Buttle Butkus
Buttle Butkus

Reputation: 9456

MySQL how to find parent with exact set of children?

MySQL 5.5

parent table:
id | facts
child table:
parent_id | foreign_key | facts

Now, I want to find parents that have a certain exact set of children, no more, no less. Something like:

SELECT t1.`id` 
from `parent_table` t1 
  LEFT JOIN `child_table` t2 ON t1.id=t2.parent_id
WHERE t2.`fk` = 1 
  AND t2.`fk` = 3  
  AND t2.`fk` = 5 
  AND t2.`fk` = 7 
  AND t2.`fk` = 9

But this will also get a parent record with this set of children: 1,2,3,5,7,9. And I only want those parents that have the exact set of children: 1,3,5,7,9.

Is there a way?

EDIT: child.parent_id and child.fk are both not unique. child.fk is a foreign key linking to another table. ("many-to-many relationship") So it is quite possible for a parent to have children 1,2,3,5,7,9. My whole reason for doing this query is to try to avoid creating a new parent for 1,3,5,7,9 if such a parent already exists.

Upvotes: 4

Views: 2476

Answers (5)

OutstandingBill
OutstandingBill

Reputation: 2844

I just had to solve a more general case of this problem, but in SQL server.

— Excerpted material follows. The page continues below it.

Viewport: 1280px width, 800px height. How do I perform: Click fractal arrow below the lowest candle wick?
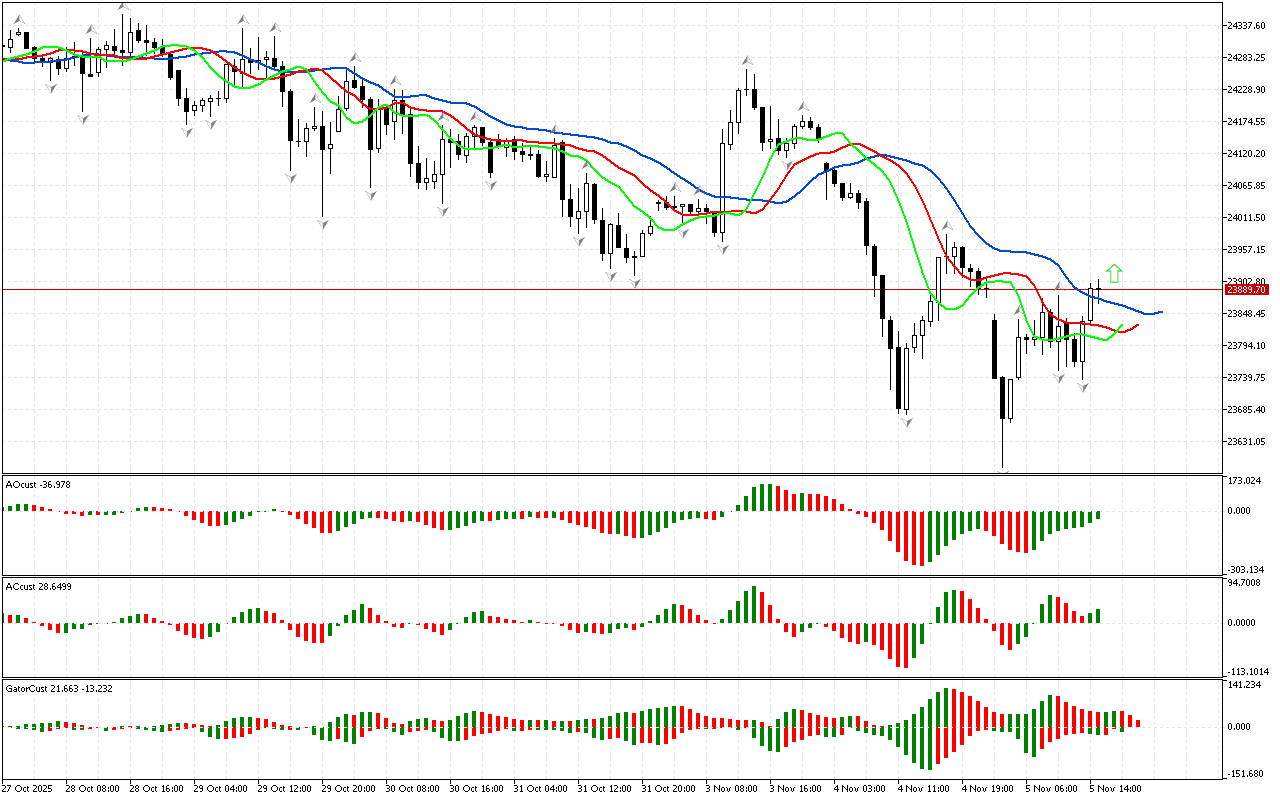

The principles are probably similar though.

SetX
  |-- Child1
  |-- Child2
  |-- Child4

SetY
  |-- Child1
  |-- Child3

ParentA -- has the children defined by SetX
  |-- Child1
  |-- Child2
  |-- Child4

ParentB -- has the children defined by SetY
  |-- Child1
  |-- Child3

ParentC -- does not match any of the sets
  |-- Child1
  |-- Child2
  |-- Child3
  |-- Child4

M problem was around the users of a system (the parents), which roles they were assigned to within the system (the children), and which job description would fit the user (the sets).

The way I solved it was using a bit mask. Each child is assigned a unique 2^n bitmask. Membership of the set is then simply that the user's bitmask sum equals the bitmask sum of the set.

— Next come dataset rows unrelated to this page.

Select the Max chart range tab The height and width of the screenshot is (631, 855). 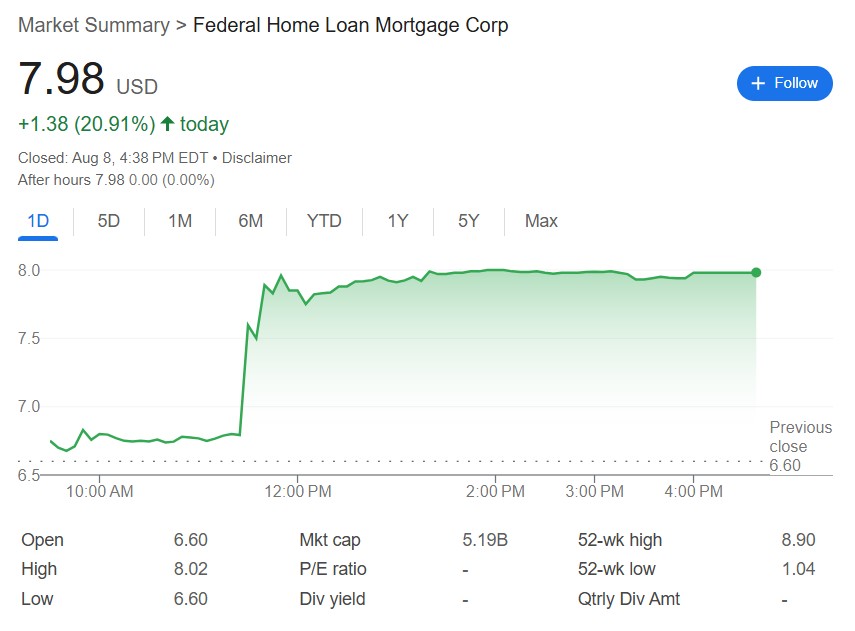[x=541, y=221]
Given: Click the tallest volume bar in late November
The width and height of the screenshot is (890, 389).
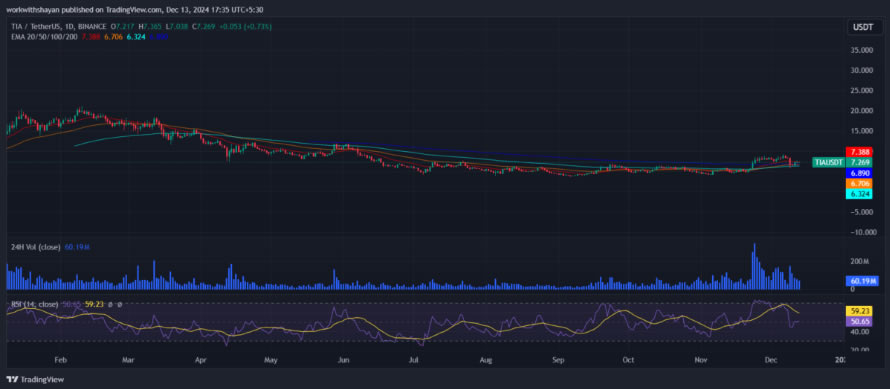Looking at the screenshot, I should (x=754, y=266).
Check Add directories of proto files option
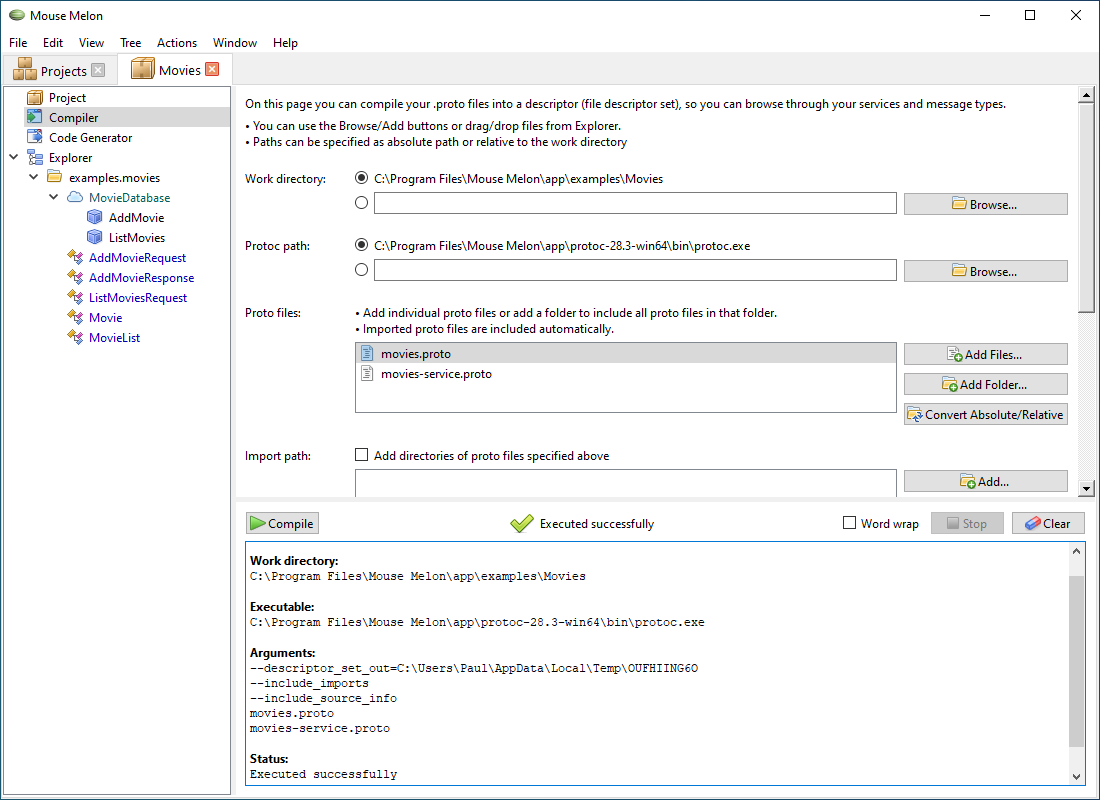1100x800 pixels. pos(361,454)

When there are lots of children and the bitmask is in danger of overflowing, you can use bigint bitmasks or multiple bitmasks (making sure to set the lower-order bitmasks to zero).

Here's an example written in T-SQL - pretty sure it would be simple to translate into MySQL (and I'm happy if someone wants to do that in their own answer).

declare @users table (
    name varchar(10)
)

declare @skills table (
    name varchar(20)
    , id int identity (0, 1)
    , bitmask bigint
)

declare @usersWithSkills table (
    userName varchar(10)
    , skillName varchar(20)
)

declare @groups table (
    name varchar(20)
    , bitmask bigint
)

declare @skillsInGroups table (
    groupName varchar(10)
    , skillName varchar(20)
)

insert  @users (name)
values  ('Pat')
    , ('Oprah')
    , ('Millie')
    , ('Bert')

insert  @skills (name)
values  ('Latin')
    , ('Icelandic')
    , ('Physics')

insert  @groups (name)
values  ('polyglot')
    , ('modern')
    , ('omniscient')

insert  @skillsInGroups (groupName, skillName)
values  ('polyglot', 'Latin')
    , ('polyglot', 'Icelandic')
    , ('modern', 'Physics')
    , ('modern', 'Icelandic')
    , ('omniscient', 'Latin')
    , ('omniscient', 'Icelandic')
    , ('omniscient', 'Physics')

insert  @usersWithSkills (userName, skillName)
values ('Pat', 'Latin')
    , ('Pat', 'Icelandic')
    , ('Oprah', 'Latin')
    , ('Oprah', 'Icelandic')
    , ('Oprah', 'Physics')
    , ('Millie', 'Icelandic')
    , ('Millie', 'Physics')
    , ('Bert', 'Latin')

-- give each skill a bitmask value
update  @skills
set bitmask = power(2, id)

-- set the total bitmask values for each group
update  g1
set g1.bitmask = t.sum_ind
from    @groups g1
    inner join (
        select  g.name, sum_ind = sum(r.bitmask)
        from    @groups g
            inner join @skillsInGroups rg
                on rg.groupName = g.name
            inner join @skills r
                on r.name = rg.skillName
        group   by g.name
    ) t
        on t.name = g1.name

select  u1.userName, groupName = g.name
from    (
        select  userName = u.name
            , bitmask_total = sum(r.bitmask)
        from    @users u
            inner join @usersWithSkills uir
                on uir.userName = u.name
            inner join @skills r
                on r.name = uir.skillName
        group   by u.name
    ) u1
    left join @groups g
        on g.bitmask = u1.bitmask_total

The results I get from this are

userName   groupName
---------- --------------------
Bert       NULL
Millie     modern
Oprah      omniscient
Pat        polyglot

(4 rows affected)

Upvotes: 0

Joachim Isaksson
Joachim Isaksson

Reputation: 180887

Similar to eggyal's solution, but just thought I'd throw it in as an alternative since it should be more portable across RDBMS's;

SELECT c.parent_id
FROM child_table c
GROUP BY c.parent_id
HAVING SUM(CASE WHEN c.id IN (1,3,5,7,9) THEN 1 ELSE -1 END) = 5

5 being the exact count of children in the IN clause you want matched (in this case all)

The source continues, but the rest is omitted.